Description of the task: Where the line containing "The height and" appears, start repeating, and continue exactly through the last line below, adding nothing. Include no pictures.
(Beginning of Record excerpts)
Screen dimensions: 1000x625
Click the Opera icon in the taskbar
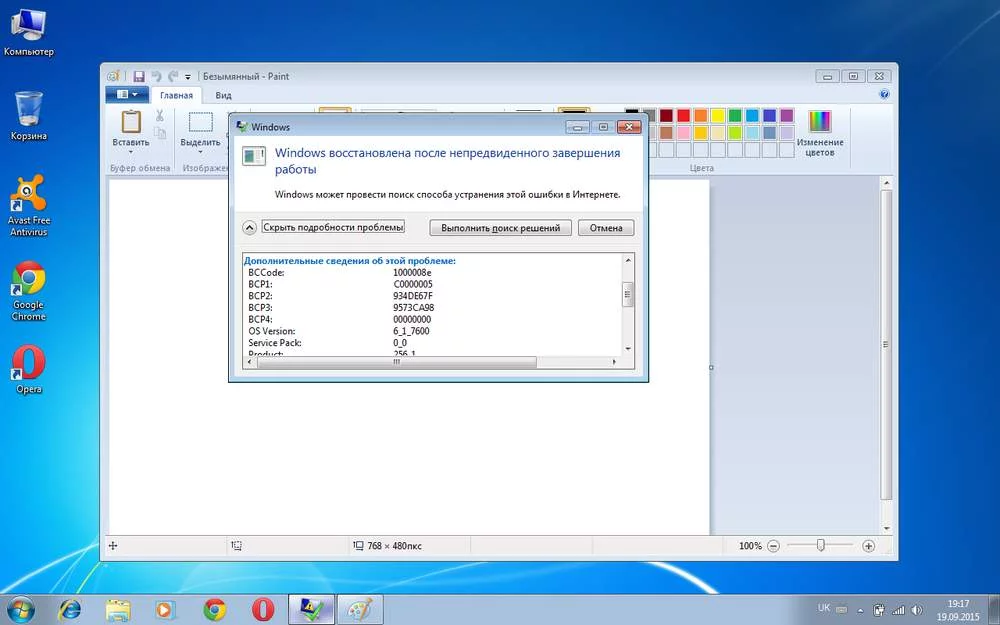coord(263,609)
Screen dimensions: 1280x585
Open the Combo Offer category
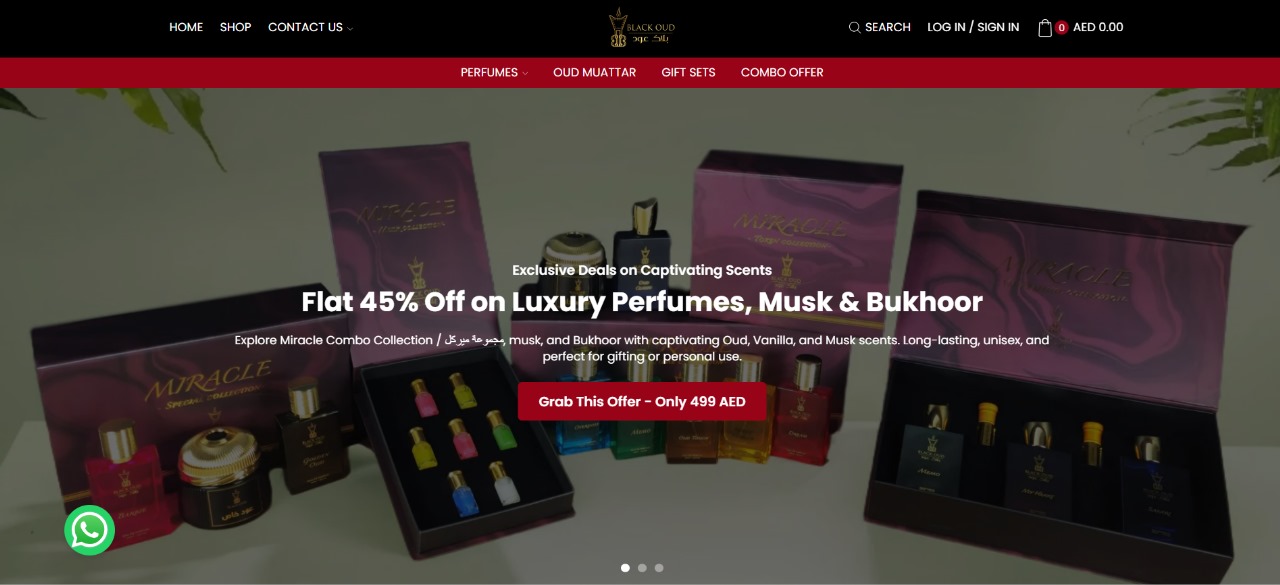tap(782, 72)
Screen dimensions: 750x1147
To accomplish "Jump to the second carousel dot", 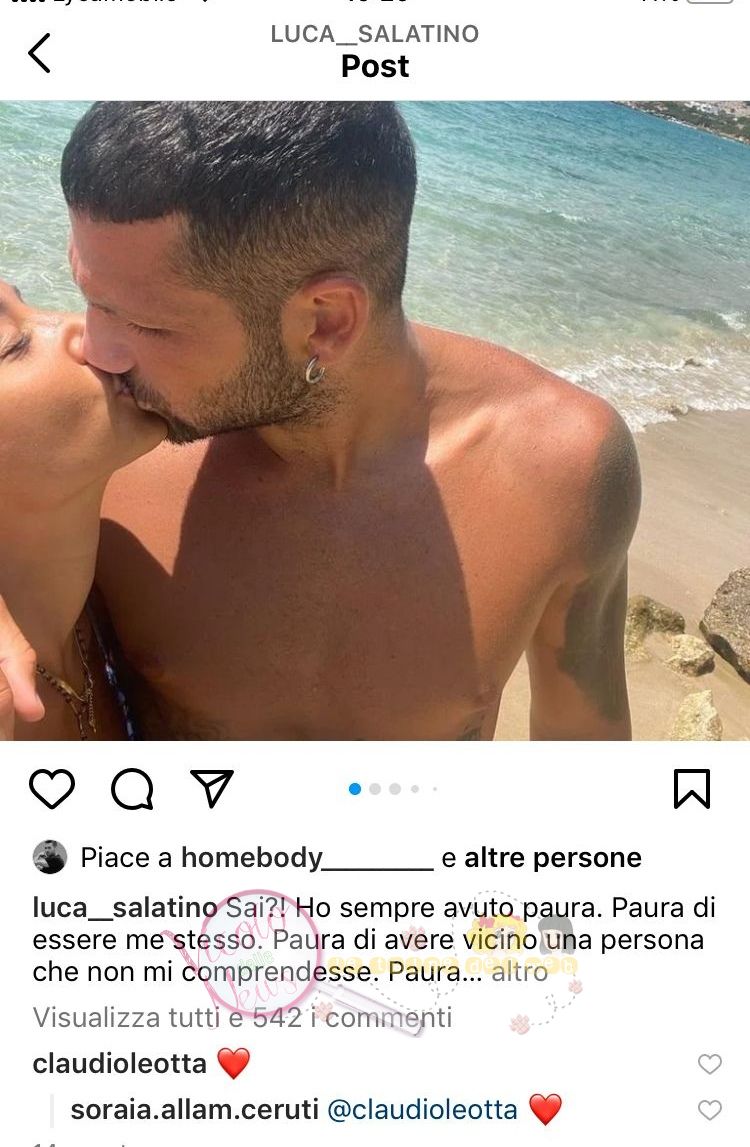I will tap(375, 789).
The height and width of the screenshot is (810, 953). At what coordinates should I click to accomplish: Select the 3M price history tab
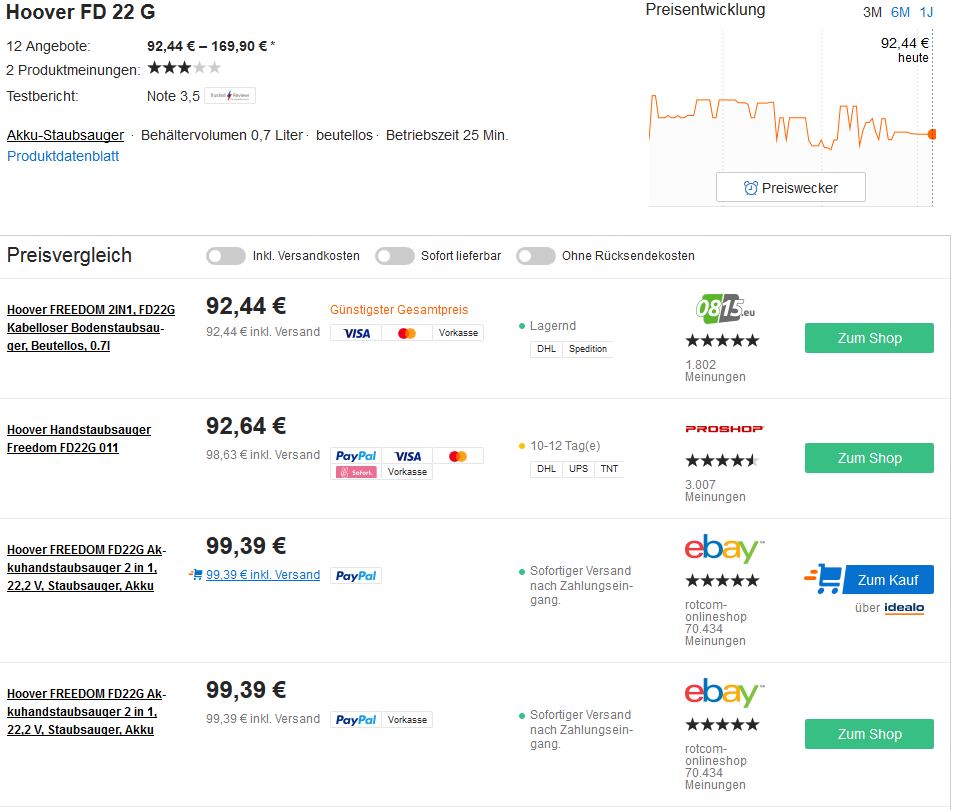(872, 12)
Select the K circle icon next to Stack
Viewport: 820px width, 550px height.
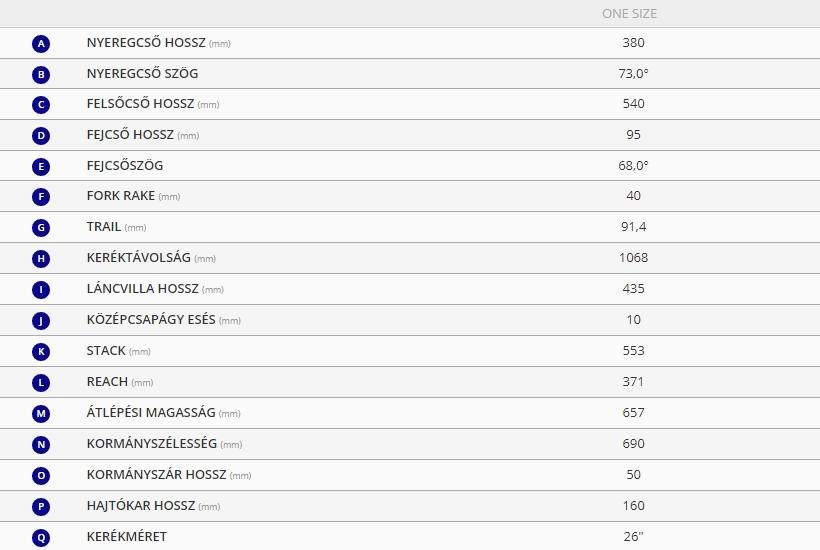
(End of Record excerpts)
Written reply:
The height and width of the screenshot is (810, 953). At what coordinates should I click to accomplish: Select the 3M price history tab
(872, 12)
Select the K circle icon next to Stack
Viewport: 820px width, 550px height.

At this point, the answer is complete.